··· SUPPLIED MATERIAL
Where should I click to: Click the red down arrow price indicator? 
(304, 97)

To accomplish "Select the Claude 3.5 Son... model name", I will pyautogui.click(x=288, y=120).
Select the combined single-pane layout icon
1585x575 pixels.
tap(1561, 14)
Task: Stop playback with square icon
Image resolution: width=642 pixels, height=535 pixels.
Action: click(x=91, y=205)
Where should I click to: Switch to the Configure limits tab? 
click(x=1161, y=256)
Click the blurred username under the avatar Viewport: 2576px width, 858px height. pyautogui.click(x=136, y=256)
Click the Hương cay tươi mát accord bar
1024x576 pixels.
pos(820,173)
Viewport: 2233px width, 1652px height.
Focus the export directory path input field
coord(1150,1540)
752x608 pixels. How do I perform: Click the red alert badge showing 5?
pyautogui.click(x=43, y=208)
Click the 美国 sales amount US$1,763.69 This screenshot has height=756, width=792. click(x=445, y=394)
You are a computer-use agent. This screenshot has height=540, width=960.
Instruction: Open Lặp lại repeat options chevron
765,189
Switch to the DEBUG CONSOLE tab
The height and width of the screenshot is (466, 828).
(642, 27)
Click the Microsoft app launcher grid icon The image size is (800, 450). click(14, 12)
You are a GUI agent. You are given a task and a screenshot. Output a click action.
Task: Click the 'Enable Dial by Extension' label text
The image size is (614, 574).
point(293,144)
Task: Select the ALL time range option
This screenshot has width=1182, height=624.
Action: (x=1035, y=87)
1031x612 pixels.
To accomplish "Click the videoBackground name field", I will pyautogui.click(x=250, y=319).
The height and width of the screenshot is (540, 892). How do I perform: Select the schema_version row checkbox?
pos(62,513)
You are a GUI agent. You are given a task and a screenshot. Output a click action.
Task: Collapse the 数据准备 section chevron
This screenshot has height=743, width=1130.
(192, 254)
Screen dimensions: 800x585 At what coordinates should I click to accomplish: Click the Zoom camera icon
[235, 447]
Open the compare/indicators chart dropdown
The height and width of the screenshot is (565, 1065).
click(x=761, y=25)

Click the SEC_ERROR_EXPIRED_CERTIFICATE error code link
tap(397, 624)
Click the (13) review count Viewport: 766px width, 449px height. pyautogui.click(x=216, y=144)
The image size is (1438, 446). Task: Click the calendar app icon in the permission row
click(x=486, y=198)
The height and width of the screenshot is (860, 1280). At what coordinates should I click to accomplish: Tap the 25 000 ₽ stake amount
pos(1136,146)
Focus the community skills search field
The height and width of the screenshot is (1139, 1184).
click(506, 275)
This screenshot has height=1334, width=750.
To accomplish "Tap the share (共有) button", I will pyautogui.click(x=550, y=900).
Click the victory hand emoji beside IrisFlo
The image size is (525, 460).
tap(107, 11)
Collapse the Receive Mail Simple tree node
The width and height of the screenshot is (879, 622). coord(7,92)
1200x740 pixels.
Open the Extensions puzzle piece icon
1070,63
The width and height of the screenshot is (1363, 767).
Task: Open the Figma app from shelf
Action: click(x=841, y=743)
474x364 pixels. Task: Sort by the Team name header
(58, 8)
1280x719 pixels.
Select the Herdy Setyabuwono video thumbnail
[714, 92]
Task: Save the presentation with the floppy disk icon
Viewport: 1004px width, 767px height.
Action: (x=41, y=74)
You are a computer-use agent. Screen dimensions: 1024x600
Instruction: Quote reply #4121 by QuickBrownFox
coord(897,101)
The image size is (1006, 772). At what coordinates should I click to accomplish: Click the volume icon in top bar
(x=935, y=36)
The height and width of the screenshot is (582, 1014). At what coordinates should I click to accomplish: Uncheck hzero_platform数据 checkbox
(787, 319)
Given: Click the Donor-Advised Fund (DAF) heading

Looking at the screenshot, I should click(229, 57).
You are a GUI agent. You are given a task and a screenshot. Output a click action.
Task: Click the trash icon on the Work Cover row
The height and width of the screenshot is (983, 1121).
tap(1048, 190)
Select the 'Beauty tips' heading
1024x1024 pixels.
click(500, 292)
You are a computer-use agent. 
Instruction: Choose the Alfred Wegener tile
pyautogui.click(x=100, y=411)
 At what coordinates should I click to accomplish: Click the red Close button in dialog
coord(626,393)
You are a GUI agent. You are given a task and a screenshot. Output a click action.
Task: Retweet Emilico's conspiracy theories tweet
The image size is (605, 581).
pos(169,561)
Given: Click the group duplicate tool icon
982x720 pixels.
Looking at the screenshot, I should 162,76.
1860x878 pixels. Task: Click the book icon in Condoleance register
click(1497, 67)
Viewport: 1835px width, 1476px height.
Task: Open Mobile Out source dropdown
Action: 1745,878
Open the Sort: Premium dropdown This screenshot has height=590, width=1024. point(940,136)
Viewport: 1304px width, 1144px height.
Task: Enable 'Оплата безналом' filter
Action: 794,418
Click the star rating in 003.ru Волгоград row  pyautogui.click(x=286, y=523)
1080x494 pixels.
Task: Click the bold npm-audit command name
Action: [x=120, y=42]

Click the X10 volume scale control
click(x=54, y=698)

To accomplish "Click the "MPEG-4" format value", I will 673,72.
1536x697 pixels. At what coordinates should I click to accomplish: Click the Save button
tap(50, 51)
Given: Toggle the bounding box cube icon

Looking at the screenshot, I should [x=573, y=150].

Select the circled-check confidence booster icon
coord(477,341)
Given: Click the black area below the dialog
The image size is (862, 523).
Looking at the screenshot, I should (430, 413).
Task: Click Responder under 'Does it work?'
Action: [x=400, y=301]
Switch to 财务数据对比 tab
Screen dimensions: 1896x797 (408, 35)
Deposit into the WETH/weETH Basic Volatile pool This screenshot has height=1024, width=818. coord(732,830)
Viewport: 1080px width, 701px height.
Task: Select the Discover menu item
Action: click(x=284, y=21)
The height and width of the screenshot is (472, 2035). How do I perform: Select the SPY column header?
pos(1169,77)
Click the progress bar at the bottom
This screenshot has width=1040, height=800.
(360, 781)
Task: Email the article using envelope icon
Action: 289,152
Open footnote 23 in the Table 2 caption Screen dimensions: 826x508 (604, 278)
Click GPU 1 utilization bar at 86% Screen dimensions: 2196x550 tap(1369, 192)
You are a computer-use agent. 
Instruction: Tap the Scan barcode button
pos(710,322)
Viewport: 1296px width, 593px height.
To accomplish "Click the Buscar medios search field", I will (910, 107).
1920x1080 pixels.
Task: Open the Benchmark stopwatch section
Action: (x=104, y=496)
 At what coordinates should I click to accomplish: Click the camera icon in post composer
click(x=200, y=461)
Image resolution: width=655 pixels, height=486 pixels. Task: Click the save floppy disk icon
······
GOAL OF THE EXERCISE
Going through the listing above, copy out every line that has the string "floppy".

FINISHED TASK
Task: Save the presentation with the floppy disk icon
Image resolution: width=655 pixels, height=486 pixels. Task: Click the save floppy disk icon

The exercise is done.